Als Verkäufer muss man schnell sein. Sobald die Buchung im PayPal-Konto ist, sofort auf das eigene Girokonto sichern und erst dann den Artikel verschicken, wenn die Gutschrift dort auftaucht. Das dauert i. d. R. maximal zwei Tage. Man kann es auch machen, wie die Betrüger und einen zweiten PayPal-Account anlegen und das Guthaben dorthin verschieben.
Wenn dann einer meint, den Deal platzen lassen zu wollen, dann ist zwar der PayPal-Account des Verkäufers im Minus aber PayPal wird sich schwer tun, über die Infoscore das Konto wieder auszugleichen, wenn der Verkäufer hartnäckig wie Rüdiger ist.

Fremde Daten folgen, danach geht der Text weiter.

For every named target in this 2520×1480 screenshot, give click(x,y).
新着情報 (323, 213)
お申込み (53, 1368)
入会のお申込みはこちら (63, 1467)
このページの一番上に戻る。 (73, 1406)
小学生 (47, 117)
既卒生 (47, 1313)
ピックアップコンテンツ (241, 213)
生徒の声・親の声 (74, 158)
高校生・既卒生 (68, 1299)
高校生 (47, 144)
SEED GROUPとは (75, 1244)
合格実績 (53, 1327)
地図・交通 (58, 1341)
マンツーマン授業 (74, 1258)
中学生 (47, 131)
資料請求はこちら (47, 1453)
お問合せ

Das "verbrannte" Konto wäre dann ohnehin erstmal gesperrt.


----------



## Simsalabim (27 September 2019)

Auf Quoka sind derzeit wieder Betrüger unterwegs.Wäre fast drauf reingefallen.Hauptsächlich ist es mir bei Spielekonsolen aufgefallen.
PayPal wird meistens nicht angeboten. Ich sollte per Echtzeit überweisen.Da der Herr schon fast auffällig drängelte,ich solle doch recht bald überweisen, ist mir das komisch vorgekommen.
Also,bitte alle hellhörig sein!!!!!


----------



## jupp11 (27 September 2019)

Simsalabim schrieb:


> . Ich sollte per Echtzeit überweisen


*Nur* Vorkasse ist  absolutes nogo


----------



## Bianca weiss (25 Oktober 2019)

Hallo ich würde mal zugerne ein Bild von der switch sehen... Da es sein kann das es der selbe bei Kleinanzeige ebay unterwegs ist..


----------



## jupp11 (25 Oktober 2019)

Bianca weiss schrieb:


> Hallo ich würde mal zugerne ein Bild von der switch sehen...


Mit "nintendo switch" googeln


Bianca weiss schrieb:


> Da es sein kann das es der selbe bei Kleinanzeige ebay unterwegs ist..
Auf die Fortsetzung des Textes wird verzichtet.